てっきり、セリシオがガツンと言う流れの方かと思ったけど。
「例えばですが、勝てないまでもマルコが実力を見せて、ジョシュアのお兄様にスレイズ様の剣の素晴らしさを伝えられたら、スレイズ様に弟子入りするのでは?」
ソフィアの考えでいくと、ジョシュアの兄をおじいさまに弟子入りさせて身も心も鍛えて貰ったら変な考えは起こさないのではと。
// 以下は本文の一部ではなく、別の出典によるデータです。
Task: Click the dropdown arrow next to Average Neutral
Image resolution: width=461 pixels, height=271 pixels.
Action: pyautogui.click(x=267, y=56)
また、ヘンリーを見て感じたらしいが、逆におじいさまを崇拝するようになって言う事を聞いてくれるのではという考えらしい。
えー?
僕が、戦わないとだめなのかな?
その、ジョシュアのお兄さんと。
「だったら、先に俺がやっても良いよな?」
「なんで、そうなるの」
ヘンリーが、またやる気を出し始めた。
「うん、私も良いと思う」
「エマ?」
「仮にヘンリーが負けたところで、マルコが勝てばいい訳だし」
うん、仮にも王都のそれなりの道場の師範代だよね?
免許皆伝の。
勝てるかな?
「そうだな、弟子入りしたばかりのヘンリーが実力を少しでも認めさせたうえで、マルコが勝てば……もし、ジョシュアの兄が剣に真摯に付き合っているなら、間違いなくスレイズ様に教えを乞うだろう」
ベントレーまで乗って来てしまった。
「なるほど、だったら俺が立ち合いの見届け人になるのも悪く無いな。子供に負けるような奴から、学ぶ剣など無いしな……なんだったら、俺もマルコの前に「殿下?」」
セリシオが変な事を言い出しそうになったのを、ディーンがすぐに止める。
うんうん……みんな、大丈夫?
「逆転の発想ですね! ジョシュアを家から離すのではなく、ドルア伯爵を子供達から引き離すわけですか。彼をマックィーン家で孤立させる作戦ですか」
うーん、言い方ひとつで良い作戦のように聞こえるから、不思議だけど。
そもそも、重大な事が……
どうやって、そのお膳立てをするつもりなのかな?
そこをセリシオに任せるつもりは無いのだけども。
というか、それぞれの家に頼らずにどうやって……
「みんな難しく考えすぎだぜ! 俺が果たし状を出すだろ? 負けたら、俺の敵討ちってことでマルコが出ればいいだけじゃん」
そもそも子供から果たし状を送られて、いい歳した大人が受けるかな?
「てか、子供ってのは無茶するもんなんだからさ、ジョシュアの兄貴の道場に道場破りにいけばよくないか?」
「うん、皆のテンションがまたなんかおかしくなったから、それは各自持ち帰りで課題にしよう! 一番スマートな意見を採用する方向で」
「マルコが、面倒くさくなったみたいだから、仕方ないな」
えっ?
僕のせい?
なんだろう……釈然としない。
面倒臭くなったって、皆が面倒臭くなっただけでジョシュアに関するこの問題を面倒臭いなんて思って無いし。
面倒だとは思ったけど。
「その言い方はあんまりだよ」
ガックリと肩を落としてそう呟いたら、クリスに肩を叩かれた。